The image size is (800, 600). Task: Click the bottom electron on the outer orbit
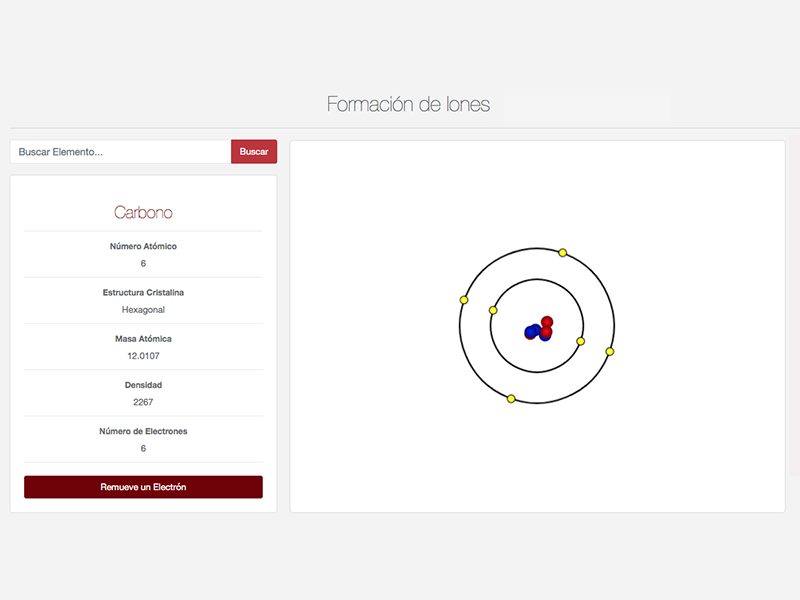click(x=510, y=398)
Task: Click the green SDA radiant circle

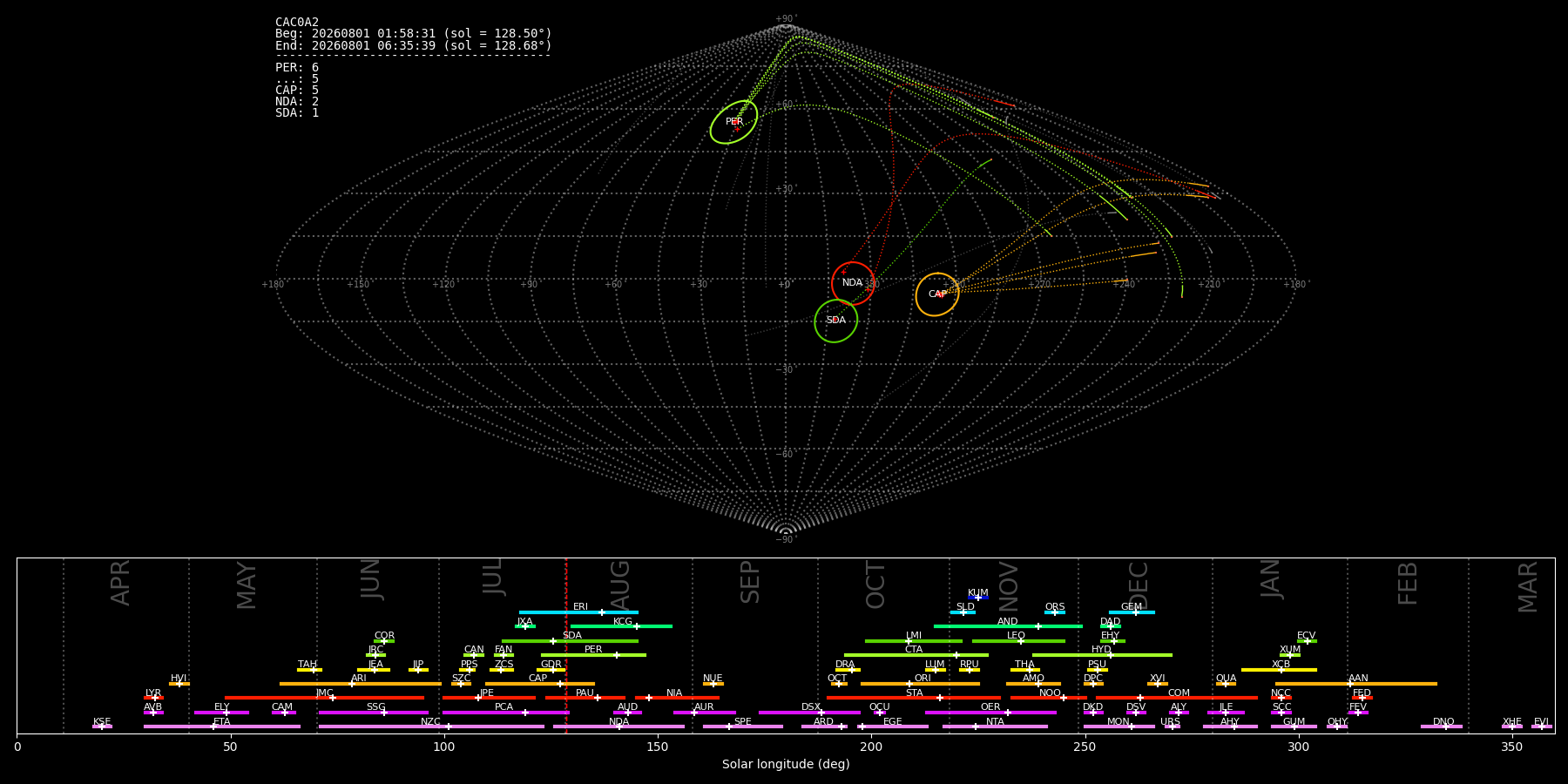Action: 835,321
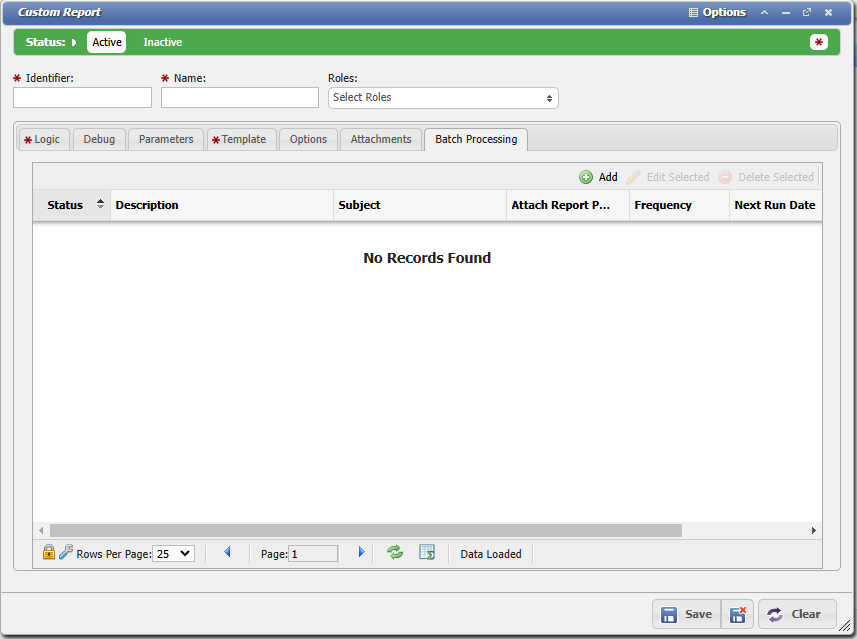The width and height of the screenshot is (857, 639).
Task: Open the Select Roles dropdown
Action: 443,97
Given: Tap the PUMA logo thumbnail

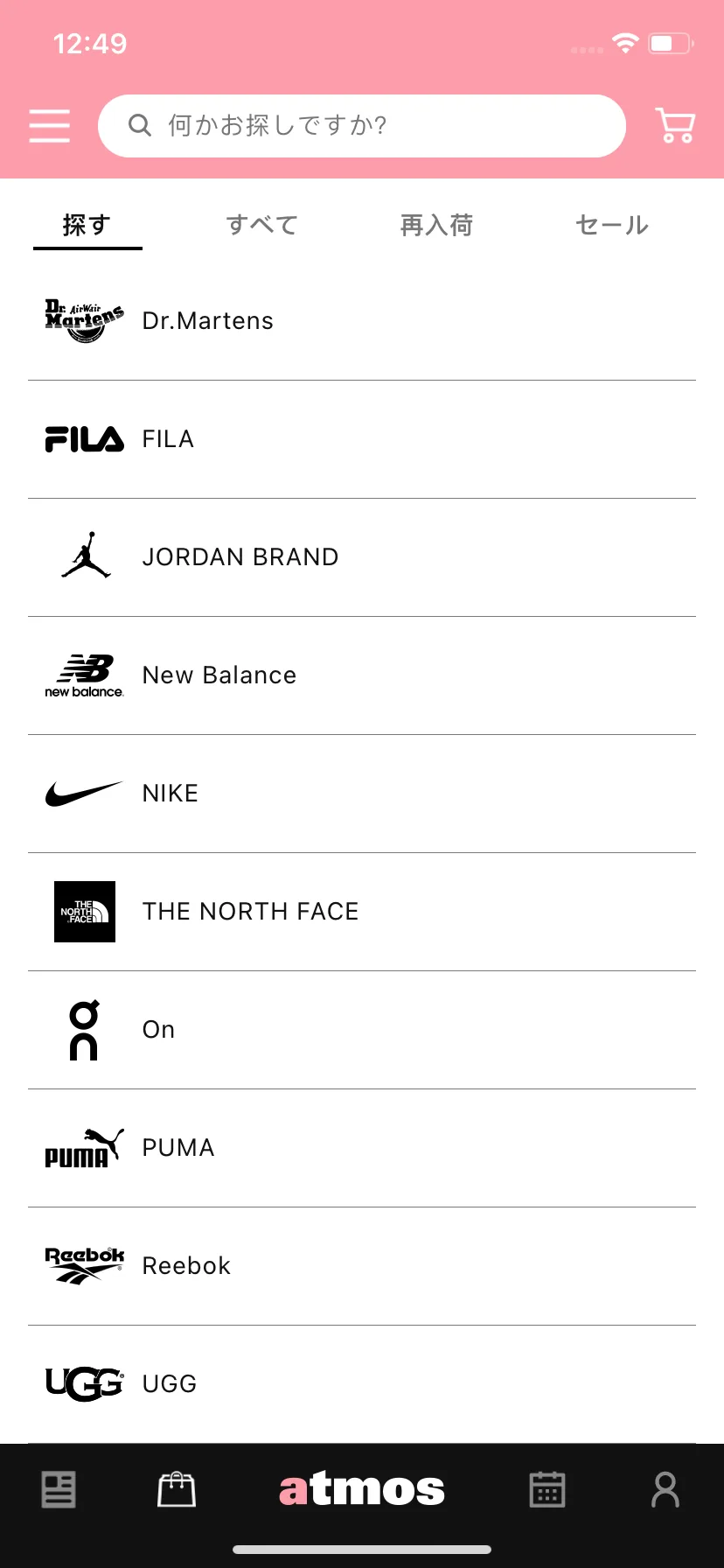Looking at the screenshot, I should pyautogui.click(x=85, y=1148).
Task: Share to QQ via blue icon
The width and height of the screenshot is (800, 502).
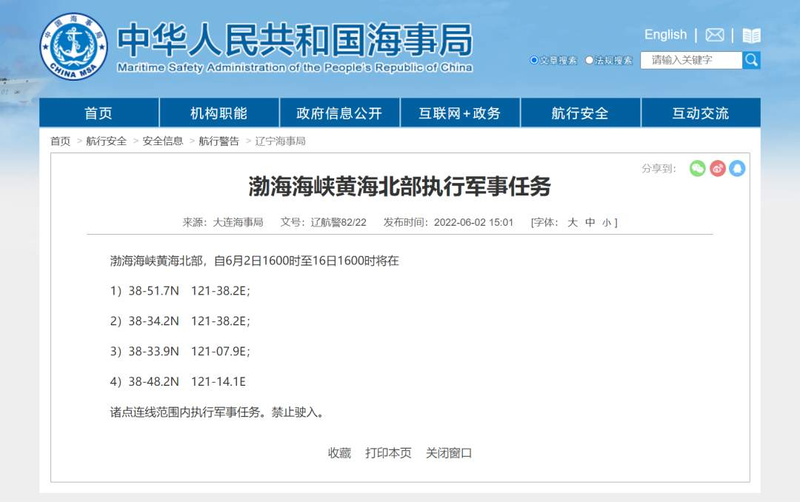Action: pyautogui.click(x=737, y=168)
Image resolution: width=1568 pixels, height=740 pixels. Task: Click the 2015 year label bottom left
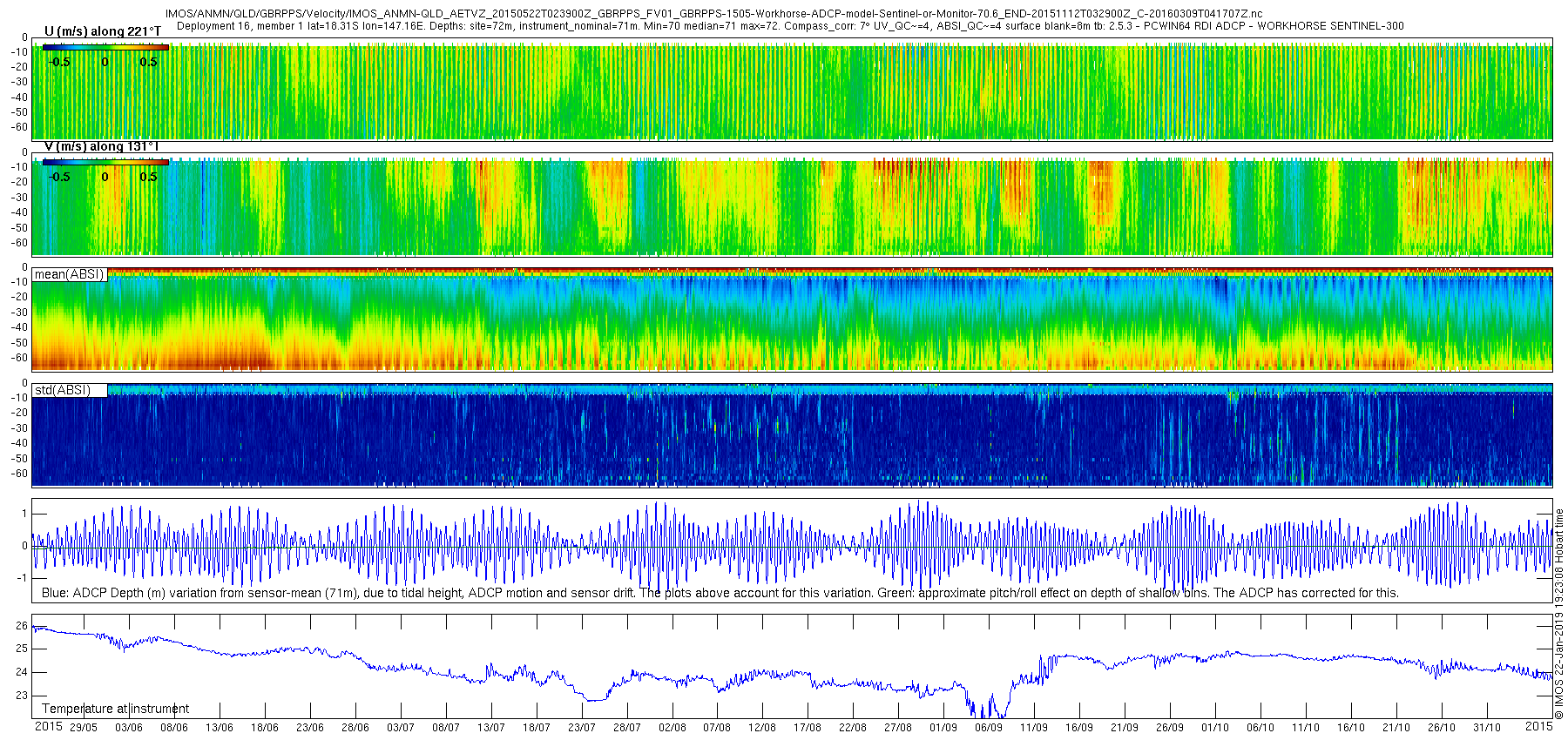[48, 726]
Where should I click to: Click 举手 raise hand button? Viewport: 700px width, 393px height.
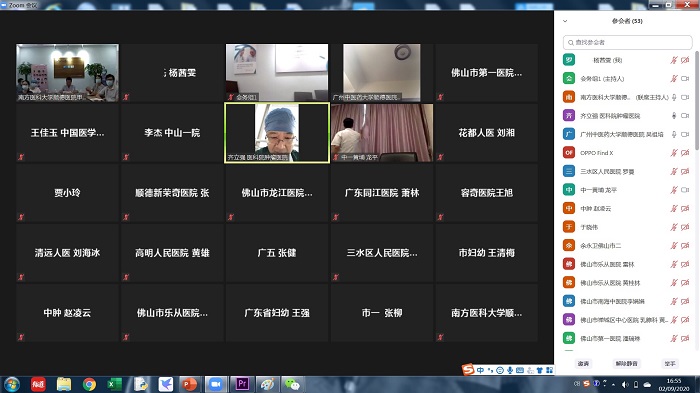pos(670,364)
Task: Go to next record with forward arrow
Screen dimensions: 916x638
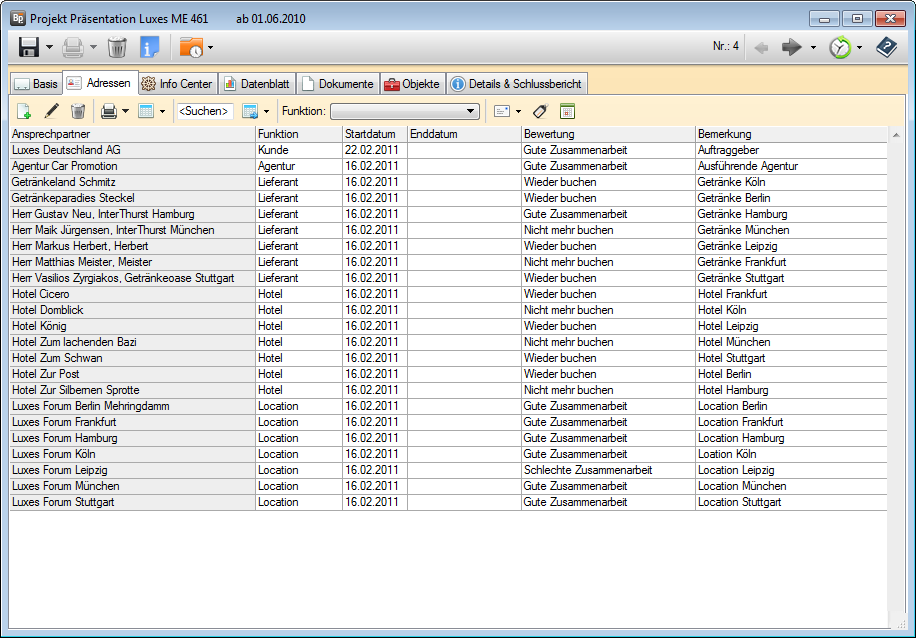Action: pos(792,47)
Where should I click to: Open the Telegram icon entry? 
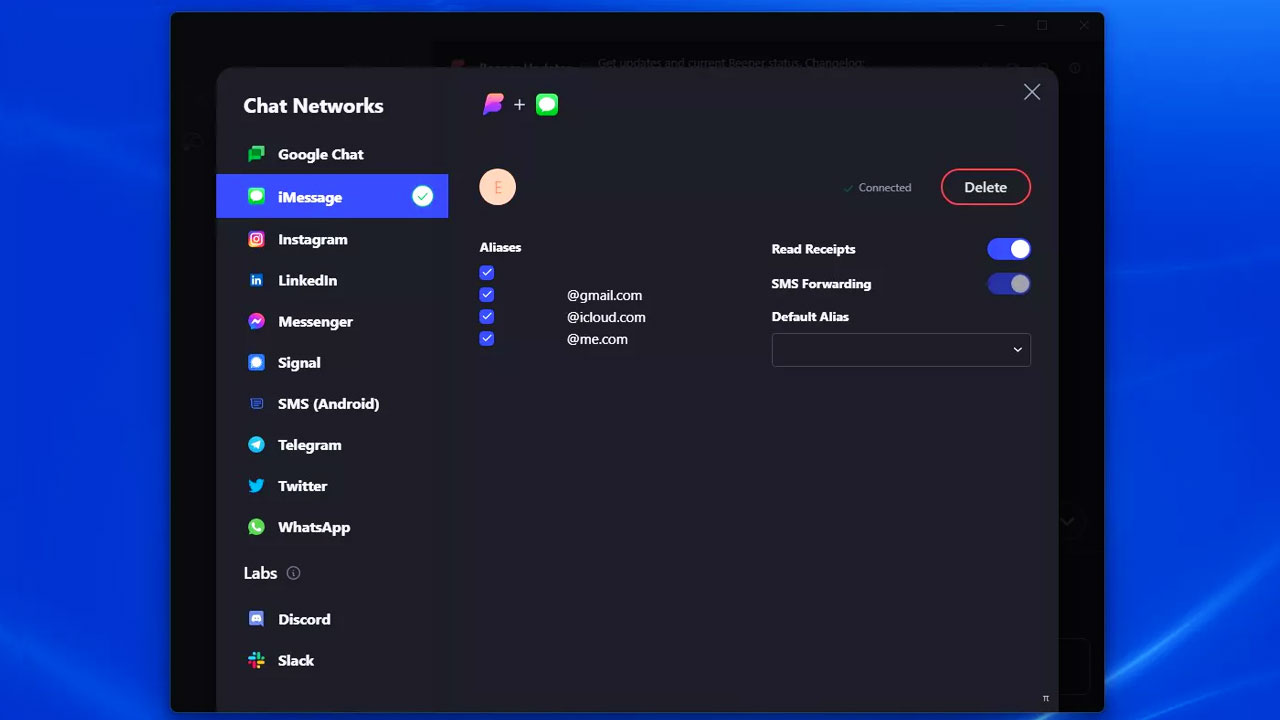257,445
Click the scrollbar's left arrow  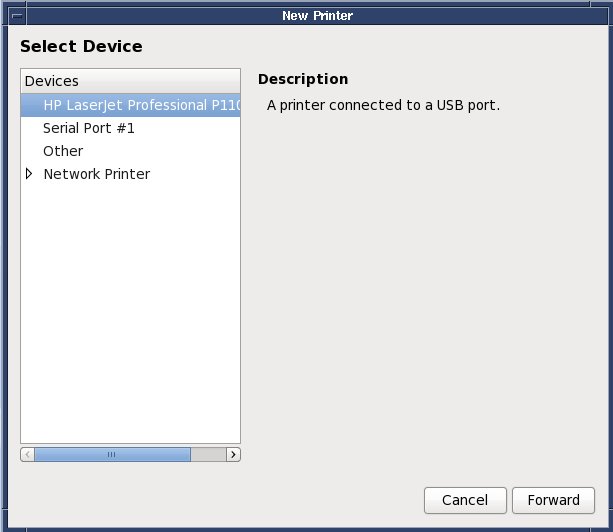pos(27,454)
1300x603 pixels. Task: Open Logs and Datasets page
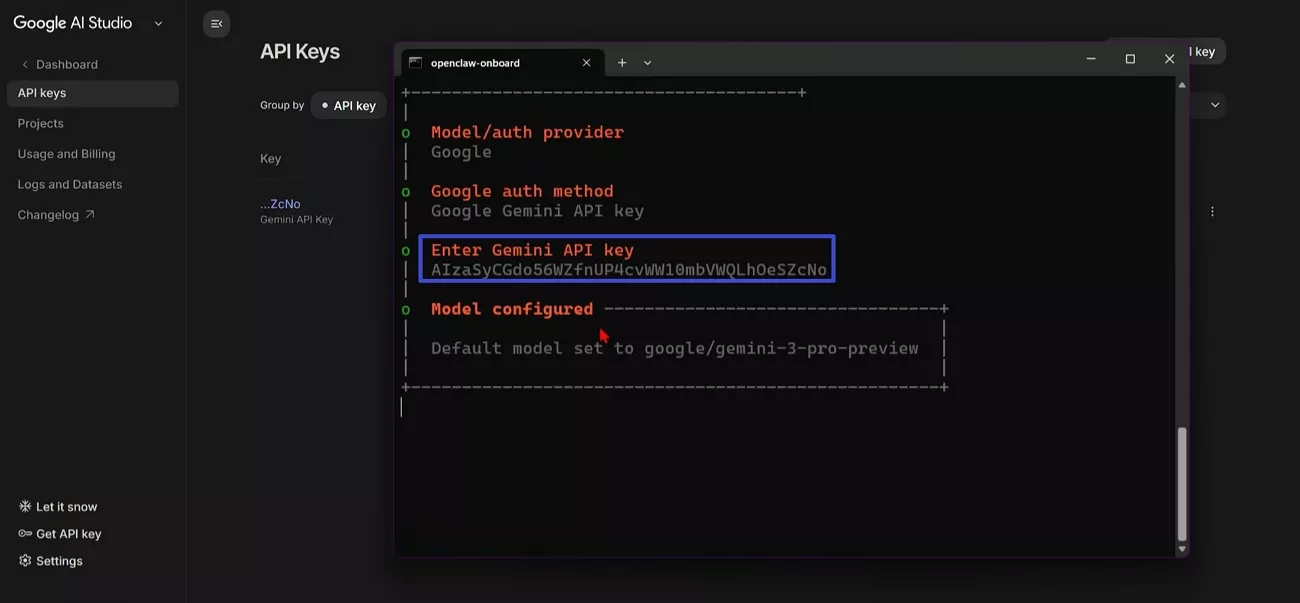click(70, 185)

■ What is being asked ■
To complete this exercise, repeat exactly the lines above from the one holding "1300x603 pixels. Task: Open" to the end of the listing, both included, and leave the pictures out.

■ Response for this exercise ■
1300x603 pixels. Task: Open Logs and Datasets page
click(70, 185)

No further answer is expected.